Task details:
Copy each line below in which the word "link" occurs.

[Collected data entries]
******

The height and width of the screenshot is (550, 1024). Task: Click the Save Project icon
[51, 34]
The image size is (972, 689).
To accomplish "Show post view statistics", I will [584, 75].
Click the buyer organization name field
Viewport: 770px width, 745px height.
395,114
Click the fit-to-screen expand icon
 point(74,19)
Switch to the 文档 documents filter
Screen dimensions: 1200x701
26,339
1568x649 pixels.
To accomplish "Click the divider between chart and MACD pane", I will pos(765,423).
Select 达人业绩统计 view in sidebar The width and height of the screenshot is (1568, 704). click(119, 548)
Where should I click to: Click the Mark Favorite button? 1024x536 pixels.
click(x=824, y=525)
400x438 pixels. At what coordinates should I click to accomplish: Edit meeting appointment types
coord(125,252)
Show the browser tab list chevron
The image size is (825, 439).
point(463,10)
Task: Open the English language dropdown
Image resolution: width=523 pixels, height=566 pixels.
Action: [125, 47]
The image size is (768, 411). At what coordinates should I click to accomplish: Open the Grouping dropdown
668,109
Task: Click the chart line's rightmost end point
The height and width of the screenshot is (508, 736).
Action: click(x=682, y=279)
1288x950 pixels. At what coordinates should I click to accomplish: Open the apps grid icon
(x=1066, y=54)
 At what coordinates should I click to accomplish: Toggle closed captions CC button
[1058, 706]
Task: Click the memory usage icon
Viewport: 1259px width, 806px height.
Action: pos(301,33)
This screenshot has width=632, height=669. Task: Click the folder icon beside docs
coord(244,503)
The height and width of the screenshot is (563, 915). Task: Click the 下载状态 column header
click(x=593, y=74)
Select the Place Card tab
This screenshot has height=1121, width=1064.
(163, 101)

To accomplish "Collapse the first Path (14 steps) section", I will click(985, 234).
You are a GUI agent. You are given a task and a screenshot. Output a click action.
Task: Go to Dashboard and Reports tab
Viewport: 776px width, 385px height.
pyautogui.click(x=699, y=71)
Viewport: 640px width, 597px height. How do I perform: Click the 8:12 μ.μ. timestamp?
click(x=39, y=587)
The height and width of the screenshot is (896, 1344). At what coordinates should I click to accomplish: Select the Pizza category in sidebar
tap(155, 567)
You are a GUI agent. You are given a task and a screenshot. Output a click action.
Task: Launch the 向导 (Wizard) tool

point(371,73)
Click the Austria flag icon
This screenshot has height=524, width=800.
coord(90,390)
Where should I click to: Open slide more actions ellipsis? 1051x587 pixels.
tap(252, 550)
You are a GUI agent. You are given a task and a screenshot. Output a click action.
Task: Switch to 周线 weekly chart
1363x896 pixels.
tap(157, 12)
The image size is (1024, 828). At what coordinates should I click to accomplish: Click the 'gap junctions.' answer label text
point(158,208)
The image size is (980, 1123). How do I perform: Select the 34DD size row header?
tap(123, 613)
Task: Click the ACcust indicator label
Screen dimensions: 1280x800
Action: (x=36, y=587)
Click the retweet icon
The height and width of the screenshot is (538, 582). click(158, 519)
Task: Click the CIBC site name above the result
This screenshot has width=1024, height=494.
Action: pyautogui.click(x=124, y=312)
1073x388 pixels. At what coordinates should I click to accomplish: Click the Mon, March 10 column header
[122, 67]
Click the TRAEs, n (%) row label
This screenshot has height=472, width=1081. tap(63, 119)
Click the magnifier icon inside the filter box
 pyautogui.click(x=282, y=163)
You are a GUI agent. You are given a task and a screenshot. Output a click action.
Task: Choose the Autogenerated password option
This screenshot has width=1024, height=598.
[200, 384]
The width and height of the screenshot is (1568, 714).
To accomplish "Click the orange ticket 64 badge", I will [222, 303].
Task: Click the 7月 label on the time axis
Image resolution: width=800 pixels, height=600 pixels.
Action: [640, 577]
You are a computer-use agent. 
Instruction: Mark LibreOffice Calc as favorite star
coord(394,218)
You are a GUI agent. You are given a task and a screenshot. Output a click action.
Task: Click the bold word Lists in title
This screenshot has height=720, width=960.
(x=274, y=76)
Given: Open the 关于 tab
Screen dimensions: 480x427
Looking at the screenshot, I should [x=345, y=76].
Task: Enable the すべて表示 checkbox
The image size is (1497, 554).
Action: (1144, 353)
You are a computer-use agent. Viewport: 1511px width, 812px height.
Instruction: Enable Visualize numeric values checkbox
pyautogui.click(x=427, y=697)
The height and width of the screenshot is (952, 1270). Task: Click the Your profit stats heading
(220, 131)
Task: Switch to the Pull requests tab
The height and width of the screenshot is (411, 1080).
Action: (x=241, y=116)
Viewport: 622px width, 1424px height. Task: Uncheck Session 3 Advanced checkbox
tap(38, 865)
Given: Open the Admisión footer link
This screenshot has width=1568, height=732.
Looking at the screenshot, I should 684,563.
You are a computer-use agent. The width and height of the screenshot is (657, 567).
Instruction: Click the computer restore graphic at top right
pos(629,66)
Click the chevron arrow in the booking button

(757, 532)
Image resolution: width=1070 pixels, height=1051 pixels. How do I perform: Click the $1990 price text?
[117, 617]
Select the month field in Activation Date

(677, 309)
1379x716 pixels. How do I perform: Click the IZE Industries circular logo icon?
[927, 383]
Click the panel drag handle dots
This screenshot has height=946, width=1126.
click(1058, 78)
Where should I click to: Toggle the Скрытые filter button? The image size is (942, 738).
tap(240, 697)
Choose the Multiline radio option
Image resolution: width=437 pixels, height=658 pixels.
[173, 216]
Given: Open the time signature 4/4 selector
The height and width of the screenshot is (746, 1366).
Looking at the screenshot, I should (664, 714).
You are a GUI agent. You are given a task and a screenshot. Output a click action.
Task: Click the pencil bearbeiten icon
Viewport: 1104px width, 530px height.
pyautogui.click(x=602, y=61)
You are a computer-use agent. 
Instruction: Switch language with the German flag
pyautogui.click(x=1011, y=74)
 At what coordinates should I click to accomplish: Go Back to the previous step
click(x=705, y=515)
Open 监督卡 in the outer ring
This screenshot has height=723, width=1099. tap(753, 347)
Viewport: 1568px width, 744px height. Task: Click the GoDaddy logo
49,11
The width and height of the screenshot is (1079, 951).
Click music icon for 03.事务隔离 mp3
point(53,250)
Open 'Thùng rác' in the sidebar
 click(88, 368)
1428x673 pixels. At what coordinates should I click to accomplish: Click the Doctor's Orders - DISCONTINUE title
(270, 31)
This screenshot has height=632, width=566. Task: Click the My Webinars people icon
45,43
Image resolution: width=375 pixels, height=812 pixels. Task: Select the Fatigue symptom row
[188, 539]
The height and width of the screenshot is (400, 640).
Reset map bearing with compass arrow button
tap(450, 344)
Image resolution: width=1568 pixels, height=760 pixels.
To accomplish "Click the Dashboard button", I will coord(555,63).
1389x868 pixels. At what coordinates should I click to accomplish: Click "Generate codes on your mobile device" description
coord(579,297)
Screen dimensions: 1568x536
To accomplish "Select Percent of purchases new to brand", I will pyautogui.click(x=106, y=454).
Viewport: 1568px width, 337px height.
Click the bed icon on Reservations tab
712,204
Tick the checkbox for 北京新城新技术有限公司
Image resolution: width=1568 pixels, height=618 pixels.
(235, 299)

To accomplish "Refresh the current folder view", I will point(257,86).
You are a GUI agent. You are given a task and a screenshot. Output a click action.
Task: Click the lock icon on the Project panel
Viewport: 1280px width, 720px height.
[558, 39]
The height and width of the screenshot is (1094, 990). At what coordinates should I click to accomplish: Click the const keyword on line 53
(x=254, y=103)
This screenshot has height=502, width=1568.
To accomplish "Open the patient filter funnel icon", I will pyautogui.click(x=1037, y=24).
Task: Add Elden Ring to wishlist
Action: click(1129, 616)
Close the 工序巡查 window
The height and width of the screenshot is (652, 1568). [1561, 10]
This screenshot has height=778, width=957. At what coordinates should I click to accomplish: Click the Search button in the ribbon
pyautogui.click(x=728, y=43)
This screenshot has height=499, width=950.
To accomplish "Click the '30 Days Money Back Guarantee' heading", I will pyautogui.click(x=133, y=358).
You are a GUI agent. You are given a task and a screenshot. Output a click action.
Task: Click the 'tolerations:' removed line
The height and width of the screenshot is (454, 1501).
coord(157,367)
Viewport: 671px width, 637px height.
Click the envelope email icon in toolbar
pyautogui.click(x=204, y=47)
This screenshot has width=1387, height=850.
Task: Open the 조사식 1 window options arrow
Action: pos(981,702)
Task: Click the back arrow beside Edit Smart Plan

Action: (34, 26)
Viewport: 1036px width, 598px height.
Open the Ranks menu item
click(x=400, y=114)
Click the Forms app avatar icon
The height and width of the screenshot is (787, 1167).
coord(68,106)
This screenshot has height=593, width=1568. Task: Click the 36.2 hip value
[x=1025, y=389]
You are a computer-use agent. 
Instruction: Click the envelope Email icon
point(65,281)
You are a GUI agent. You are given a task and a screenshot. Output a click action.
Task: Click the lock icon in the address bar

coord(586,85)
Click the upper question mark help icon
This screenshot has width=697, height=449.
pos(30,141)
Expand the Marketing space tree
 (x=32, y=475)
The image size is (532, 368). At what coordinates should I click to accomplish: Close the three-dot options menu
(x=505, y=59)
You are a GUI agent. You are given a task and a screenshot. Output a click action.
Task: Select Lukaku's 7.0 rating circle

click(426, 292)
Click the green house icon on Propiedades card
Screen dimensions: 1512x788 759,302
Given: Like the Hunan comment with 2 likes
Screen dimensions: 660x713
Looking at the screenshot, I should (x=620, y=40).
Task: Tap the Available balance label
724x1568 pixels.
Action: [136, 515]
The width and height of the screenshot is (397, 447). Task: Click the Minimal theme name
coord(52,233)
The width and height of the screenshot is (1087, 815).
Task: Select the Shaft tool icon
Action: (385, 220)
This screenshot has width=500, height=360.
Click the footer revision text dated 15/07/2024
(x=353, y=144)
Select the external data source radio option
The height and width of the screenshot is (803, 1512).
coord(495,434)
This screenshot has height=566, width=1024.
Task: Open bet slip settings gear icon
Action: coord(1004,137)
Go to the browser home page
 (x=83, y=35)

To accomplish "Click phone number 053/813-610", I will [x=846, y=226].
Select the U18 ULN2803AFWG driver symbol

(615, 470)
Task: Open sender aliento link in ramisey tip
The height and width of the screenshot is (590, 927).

******

Your response:
Given: Open the Admisión footer link
Task: Open sender aliento link in ramisey tip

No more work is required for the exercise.